Store sensitive configuration data in Amazon Secrets Manager - Amazon EMR
Services or capabilities described in Amazon Web Services documentation might vary by Region. To see the differences applicable to the China Regions, see Getting Started with Amazon Web Services in China (PDF).

Store sensitive configuration data in Amazon Secrets Manager

The Amazon EMR describe and list API operations that emit custom configuration data (such as DescribeCluster and ListInstanceGroups) do so in plaintext. Amazon EMR integrates with Amazon Secrets Manager so that you can store your data in Secrets Manager and use the secret ARN in your configurations. This way, you don't pass sensitive configuration data to Amazon EMR in plaintext and expose it to external APIs. If you indicate that a key-value pair contains an ARN for a secret stored in Secrets Manager, Amazon EMR retrieves this secret when it sends configuration data to the cluster. Amazon EMR doesn't send the annotation when it uses external APIs to display the configuration.

Create a secret

To create a secret, follow the steps in Create an Amazon Secrets Manager secret in the Amazon Secrets Manager User Guide. In Step 3, you must choose the Plaintext field to enter your sensitive value.

Note that while Secrets Manager allows a secret to contain up to 65536 bytes, Amazon EMR limits the combined length of the property key (excluding the annotation) and the retrieved secret value to 1024 characters.

Grant Amazon EMR access to retrieve the secret

Amazon EMR uses an IAM service role to provision and manage clusters for you. The service role for Amazon EMR defines the allowable actions for Amazon EMR when it provisions resources and performs service-level tasks that aren’t performed in the context of an Amazon EC2 instance running within a cluster. For more information about service roles, see Service role for Amazon EMR (EMR role) and Customize IAM roles.

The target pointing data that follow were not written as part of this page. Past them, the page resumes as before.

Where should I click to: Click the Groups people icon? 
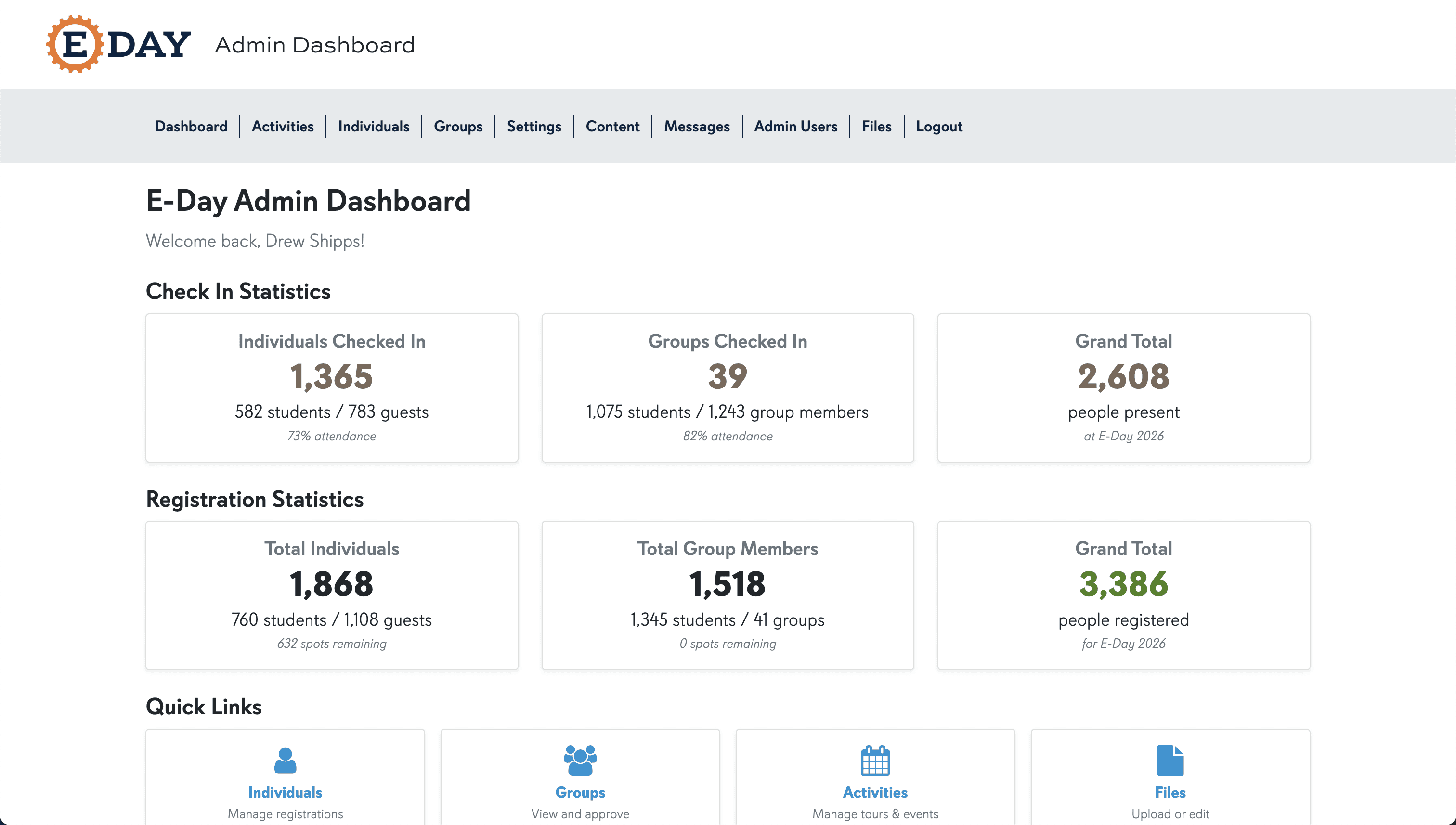tap(580, 761)
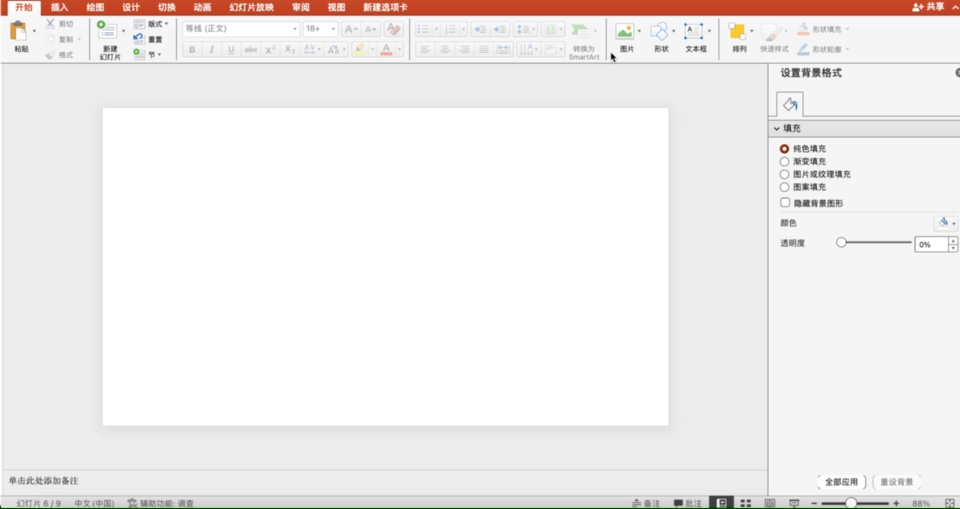The width and height of the screenshot is (960, 509).
Task: Choose 图片或纹理填充 radio button
Action: tap(785, 174)
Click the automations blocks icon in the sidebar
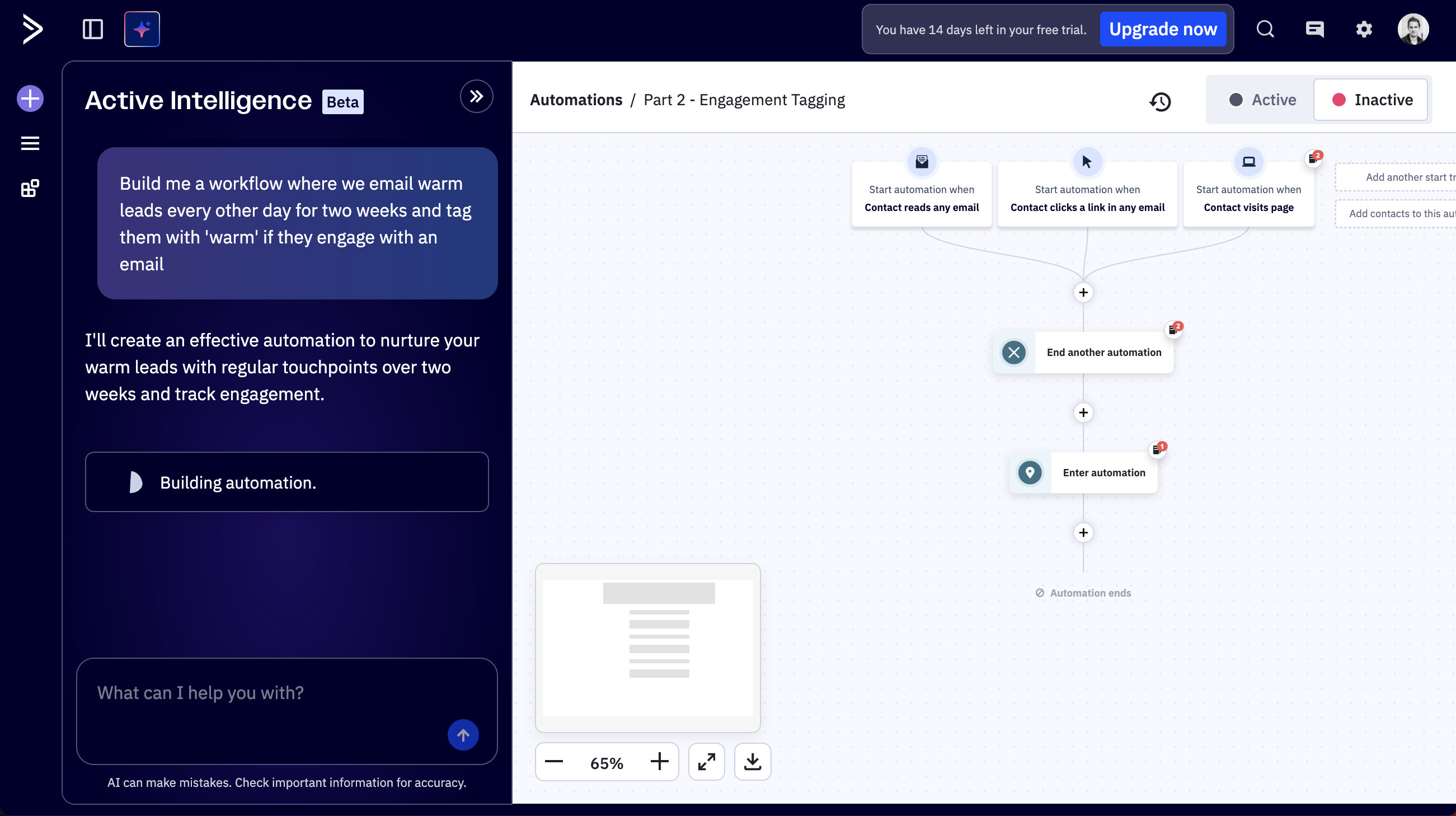This screenshot has width=1456, height=816. [x=30, y=188]

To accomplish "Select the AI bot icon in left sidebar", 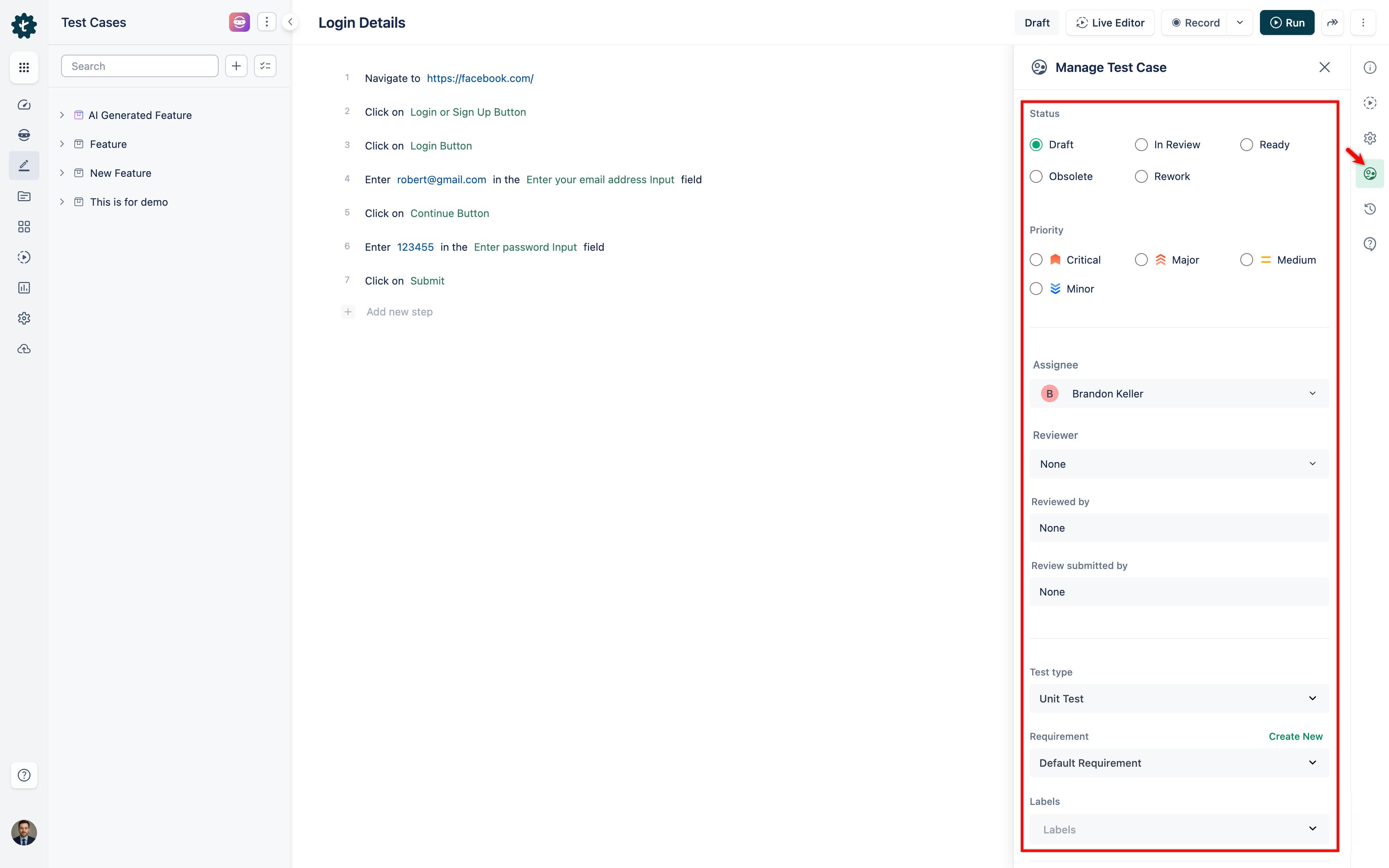I will point(24,134).
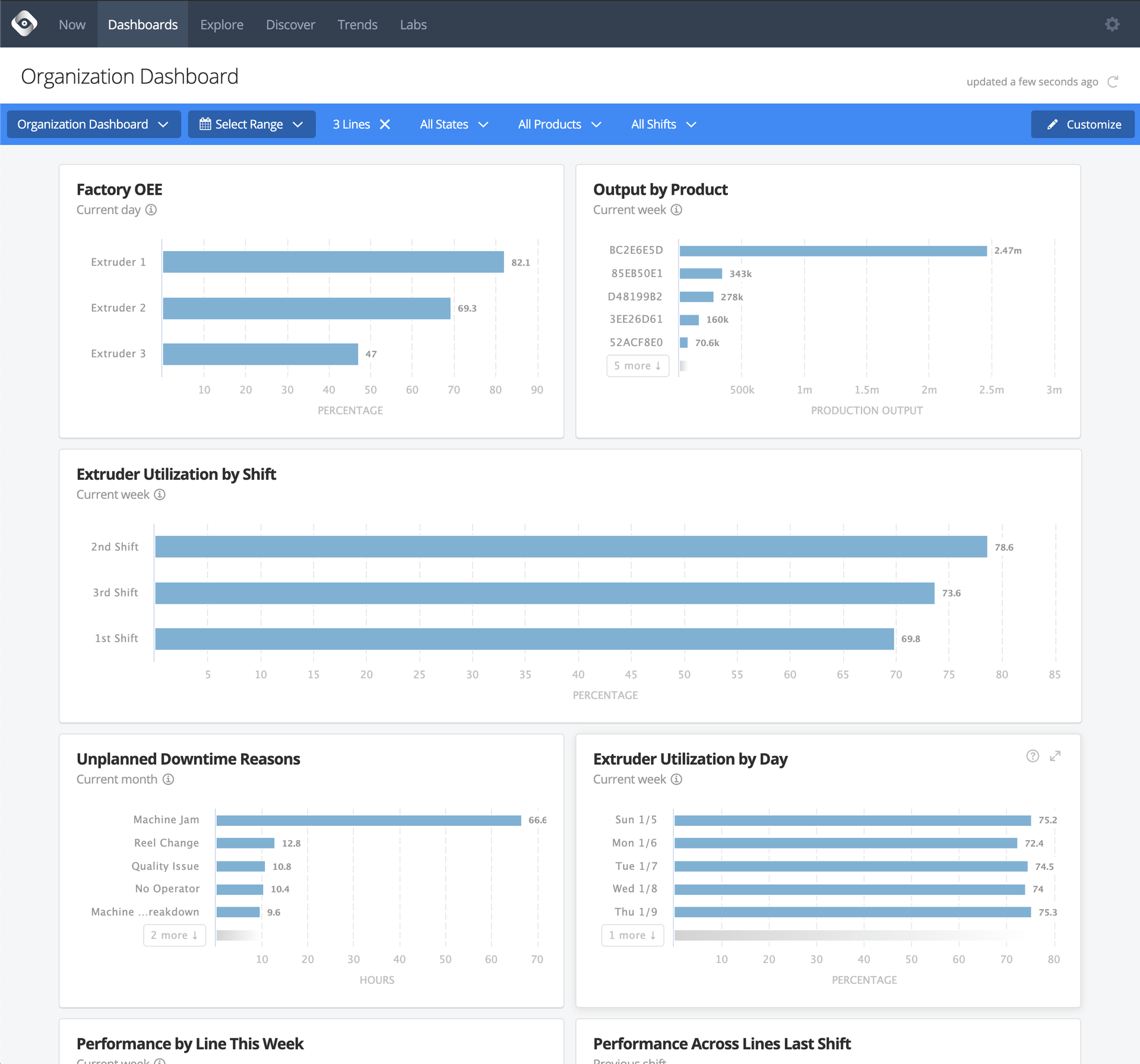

To allow Amazon EMR to retrieve the secret value from Secrets Manager, add the following policy statement to your Amazon EMR role when you launch your cluster.

{ "Sid":"AllowSecretsRetrieval", "Effect":"Allow", "Action":"secretsmanager:GetSecretValue", "Resource":[ "arn:aws:secretsmanager:<region>:<aws-account-id>:secret:<secret-name>" ] }

If you create the secret with a customer-managed Amazon KMS key, you must also add kms:Decrypt permission to the Amazon EMR role for the key that you use. For more information, see Authentication and access control for Amazon Secrets Manager in the Amazon Secrets Manager User Guide.

Use the secret in a configuration classification

You can add the EMR.secret@ annotation to any configuration property to indicate that its key-value pair contains an ARN for a secret stored in Secrets Manager.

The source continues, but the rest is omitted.